Emilie Lucchesi in Discover:
In 1978, Kathy Kleiner was asleep in her bed at the Chi Omega sorority house at Florida State University when serial killer Ted Bundy entered through an unlocked door. After attacking two of her sorority sisters, Bundy found Kathy’s door also unlocked. Kathy survived the attack and is one of only a few Bundy survivors. When we began writing her memoir, A Light in the Dark: Surviving More Than Ted Bundy, she said she wanted to weave in as many stories about the other victims as possible. For about two years, I researched the more than 30 women and girls Bundy killed. By the time I started compiling their biographies for an appendix, I often felt stressed, saddened and a bit on edge. There were certain victims who I thought about daily.
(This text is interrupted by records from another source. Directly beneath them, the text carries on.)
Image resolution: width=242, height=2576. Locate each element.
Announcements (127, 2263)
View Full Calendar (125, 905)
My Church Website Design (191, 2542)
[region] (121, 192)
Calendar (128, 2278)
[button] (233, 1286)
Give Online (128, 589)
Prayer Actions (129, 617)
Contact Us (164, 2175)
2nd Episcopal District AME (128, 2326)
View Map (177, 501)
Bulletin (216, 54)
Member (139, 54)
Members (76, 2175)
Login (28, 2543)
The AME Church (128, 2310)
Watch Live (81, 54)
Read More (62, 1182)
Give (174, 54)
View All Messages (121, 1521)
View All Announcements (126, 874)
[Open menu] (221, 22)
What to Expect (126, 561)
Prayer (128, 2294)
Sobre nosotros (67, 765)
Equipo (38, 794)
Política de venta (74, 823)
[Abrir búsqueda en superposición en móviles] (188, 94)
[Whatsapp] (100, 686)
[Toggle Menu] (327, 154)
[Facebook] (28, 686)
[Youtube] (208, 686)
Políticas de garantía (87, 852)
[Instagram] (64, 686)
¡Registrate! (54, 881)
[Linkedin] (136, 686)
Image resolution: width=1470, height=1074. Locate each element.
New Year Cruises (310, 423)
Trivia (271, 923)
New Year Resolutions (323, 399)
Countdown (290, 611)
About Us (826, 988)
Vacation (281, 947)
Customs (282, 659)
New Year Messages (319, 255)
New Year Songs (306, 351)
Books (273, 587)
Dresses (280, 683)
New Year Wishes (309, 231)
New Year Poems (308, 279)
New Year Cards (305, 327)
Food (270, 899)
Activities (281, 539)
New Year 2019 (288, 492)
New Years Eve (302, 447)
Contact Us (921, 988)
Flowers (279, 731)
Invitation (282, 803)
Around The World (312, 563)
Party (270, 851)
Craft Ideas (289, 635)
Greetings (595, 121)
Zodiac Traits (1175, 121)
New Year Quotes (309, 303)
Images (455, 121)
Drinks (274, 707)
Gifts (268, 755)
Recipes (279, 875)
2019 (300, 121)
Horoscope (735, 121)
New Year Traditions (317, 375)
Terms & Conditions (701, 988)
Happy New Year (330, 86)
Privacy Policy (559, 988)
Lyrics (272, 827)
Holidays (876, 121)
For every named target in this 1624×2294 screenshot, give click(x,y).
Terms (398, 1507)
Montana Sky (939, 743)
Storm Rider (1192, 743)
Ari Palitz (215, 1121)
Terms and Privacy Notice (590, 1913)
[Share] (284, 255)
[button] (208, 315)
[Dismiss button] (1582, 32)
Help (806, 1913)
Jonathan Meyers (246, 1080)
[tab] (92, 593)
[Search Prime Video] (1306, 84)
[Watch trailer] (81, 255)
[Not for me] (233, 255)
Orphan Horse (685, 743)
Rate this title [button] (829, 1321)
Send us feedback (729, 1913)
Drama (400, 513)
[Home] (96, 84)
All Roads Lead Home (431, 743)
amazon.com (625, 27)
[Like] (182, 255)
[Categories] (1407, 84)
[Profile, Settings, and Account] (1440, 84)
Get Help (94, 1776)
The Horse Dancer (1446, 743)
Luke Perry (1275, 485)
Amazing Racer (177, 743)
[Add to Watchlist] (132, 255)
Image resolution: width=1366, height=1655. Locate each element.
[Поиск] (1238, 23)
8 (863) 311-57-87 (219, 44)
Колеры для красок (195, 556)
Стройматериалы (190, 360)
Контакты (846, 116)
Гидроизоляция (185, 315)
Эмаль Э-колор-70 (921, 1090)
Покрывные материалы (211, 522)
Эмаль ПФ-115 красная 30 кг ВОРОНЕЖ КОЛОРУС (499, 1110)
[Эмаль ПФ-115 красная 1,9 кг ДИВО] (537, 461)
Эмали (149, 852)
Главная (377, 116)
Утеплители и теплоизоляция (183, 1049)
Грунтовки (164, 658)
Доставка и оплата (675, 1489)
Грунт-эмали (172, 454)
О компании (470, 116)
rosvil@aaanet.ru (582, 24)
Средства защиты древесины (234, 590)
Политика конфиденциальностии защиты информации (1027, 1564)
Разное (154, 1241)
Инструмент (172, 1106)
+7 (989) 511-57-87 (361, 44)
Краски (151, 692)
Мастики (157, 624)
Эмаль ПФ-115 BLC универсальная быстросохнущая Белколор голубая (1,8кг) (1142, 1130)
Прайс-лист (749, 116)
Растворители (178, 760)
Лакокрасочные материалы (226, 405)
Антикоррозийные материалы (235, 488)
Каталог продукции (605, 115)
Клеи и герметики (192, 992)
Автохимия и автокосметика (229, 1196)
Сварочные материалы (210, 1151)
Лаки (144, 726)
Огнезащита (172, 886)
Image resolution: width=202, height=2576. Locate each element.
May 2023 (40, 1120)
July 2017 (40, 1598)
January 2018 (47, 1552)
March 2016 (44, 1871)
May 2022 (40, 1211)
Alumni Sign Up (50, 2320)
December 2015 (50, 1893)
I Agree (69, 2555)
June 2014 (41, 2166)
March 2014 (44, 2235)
Later, I learned I had empathy overload, an experience that social scientists are finding can happen to people in both their professional and personal lives.
What is Empathy?
Empathy is typically considered how a person understands and relates to others. Some scientists have suggested empathy evolved as a neurobiological process so that a person would be compelled to create and keep social bonds. These social bonds would motivate the person to get along with other group members and strive for their children’s survival. A person can experience empathy overload, a type of compassion fatigue, which occurs when they are negatively impacted after providing emotional support to others. Compassion fatigue is a relatively new concept in trauma studies. In the 1970s and 1980s, researchers began to more widely recognize that trauma impacted both the mind and the body.